Daughter-in-law Caitlin Jones-Bartlett makes the delicious pastries and sweet treats. Her sinfully delicious blondie brownies topped with mini chocolate chips and pecans are customer favorites, as are the puffed pastries filled with cream cheese and sweet cherries. Eggs and other ingredients are sourced from local farms. 

Hours are Monday through Friday, 7 a.m. to 6 p.m.; Saturday 8 a.m. to 5 p.m. Closed Sundays. The café has an adjacent room that can be booked for meetings and small parties. 

Watershed Café

Watershed Café, 53470 State Highway 30, Roxbury, has everything going for it - inviting atmosphere, friendly servers, excellent breakfast and lunch menu plus great coffee.

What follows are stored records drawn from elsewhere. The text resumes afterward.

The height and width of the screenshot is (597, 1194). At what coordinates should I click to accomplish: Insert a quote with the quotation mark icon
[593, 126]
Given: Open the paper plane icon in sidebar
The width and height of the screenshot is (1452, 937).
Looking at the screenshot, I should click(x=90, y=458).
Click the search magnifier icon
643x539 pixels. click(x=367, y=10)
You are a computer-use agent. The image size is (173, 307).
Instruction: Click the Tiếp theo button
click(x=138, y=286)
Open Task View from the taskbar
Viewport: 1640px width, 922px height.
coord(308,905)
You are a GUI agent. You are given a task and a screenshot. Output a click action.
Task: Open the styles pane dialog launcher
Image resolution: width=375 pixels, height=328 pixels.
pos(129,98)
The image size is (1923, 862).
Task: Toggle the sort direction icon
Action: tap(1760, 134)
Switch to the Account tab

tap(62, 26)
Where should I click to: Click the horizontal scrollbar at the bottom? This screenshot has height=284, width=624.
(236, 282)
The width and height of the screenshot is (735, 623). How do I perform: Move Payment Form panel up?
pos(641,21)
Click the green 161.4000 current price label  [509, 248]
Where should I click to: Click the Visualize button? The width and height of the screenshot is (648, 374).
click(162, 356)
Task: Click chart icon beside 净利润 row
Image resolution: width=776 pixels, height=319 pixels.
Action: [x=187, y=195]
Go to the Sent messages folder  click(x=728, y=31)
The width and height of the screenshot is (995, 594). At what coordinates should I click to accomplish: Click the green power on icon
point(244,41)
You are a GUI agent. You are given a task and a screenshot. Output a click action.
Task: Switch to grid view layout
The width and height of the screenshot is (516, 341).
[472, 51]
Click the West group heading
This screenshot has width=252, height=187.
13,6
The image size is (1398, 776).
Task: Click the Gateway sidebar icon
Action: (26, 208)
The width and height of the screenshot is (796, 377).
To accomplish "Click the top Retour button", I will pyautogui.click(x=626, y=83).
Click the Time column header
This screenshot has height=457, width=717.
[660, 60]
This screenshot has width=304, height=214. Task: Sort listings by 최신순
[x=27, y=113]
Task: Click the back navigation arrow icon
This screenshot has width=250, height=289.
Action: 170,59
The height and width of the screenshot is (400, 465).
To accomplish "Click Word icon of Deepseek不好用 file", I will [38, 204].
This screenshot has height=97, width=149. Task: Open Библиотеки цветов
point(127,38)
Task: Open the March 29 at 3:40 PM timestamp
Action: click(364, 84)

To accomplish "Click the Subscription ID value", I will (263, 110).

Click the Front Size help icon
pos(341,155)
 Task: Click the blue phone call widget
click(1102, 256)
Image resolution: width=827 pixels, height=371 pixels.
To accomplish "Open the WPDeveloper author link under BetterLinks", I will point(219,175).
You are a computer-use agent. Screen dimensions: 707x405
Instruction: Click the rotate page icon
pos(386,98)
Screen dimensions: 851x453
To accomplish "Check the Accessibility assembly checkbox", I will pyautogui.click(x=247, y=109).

It is the only coffee-driven café in the area that has liquor among its offerings. Plus, the café has a popular market, where you can buy everything you need to fill your pantry from dairy, dry goods, personal care items to mixers, ciders and six-packs of beer.  

Housed in an historic building in the heart of the village, its inviting front porch has been a gathering place for the community since the house was built in 1845. A black and white image on Watershed’s website shows an earlier rendition of the building, housing The Palms Ice Cream Parlor. The building was actually a couple of structures that, at some point in its history, were merged into one.

The front porch is as popular now as it was back then. Customers linger over a cup of richly brewed coffee or a glass of wine, while viewing the comings and goings in Roxbury. Inside, the café has a cozy dining space with tables that can accommodate up to 30 customers. The café’s inviting atmosphere makes it the perfect place to relax with your laptop or book, while perusing and ordering from its extensive breakfast and lunch menu.  

The café also has a popular bar seating area. Customers report that the music selection is the best outside of New York City. From the dining area, you can walk through to the market, which has its own separate street entrance for the times when it is open beyond the café’s closing hour of 4 p.m. 

Owners Andrew Williams and Peter Ginger, from New York and Australia, purchased the building May 15, 2021, and opened two weeks later on Memorial Day weekend. They named the café Watershed, after the collection of water sources that become the rivers and reservoirs that are so important to the region. Like a watershed, they foresaw their business as becoming important to the ongoing renaissance of Roxbury, one of 843 areas throughout the country designated as a Preserve American Community. 

Watershed’s core business is great coffee. “That’s what got us started. It’s what powers us,” says Williams. The café, liquor sales, market and inn all build from that business. Watershed partners with Abbottsford Road Coffee, out of Brooklyn - coffee specialists for over two decades. Watershed’s baristas are all skilled at working the Faema to create a beautifully crafted, generous pour. The market, which opened the first week in January, was an instant hit. Customers can order from both the market and café online. This spring, Watershed will introduce a renovated three-bedroom, three-bathroom short term rental apartment. Reservations can be made online.  

The key to the café’s success? Quite simply, the owners love what they do. Watershed is open seven days a week from 7 a.m. to 4 p.m. The kitchen closes at 3 p.m. The market stays open until 6 p.m. on Thursday through Saturday.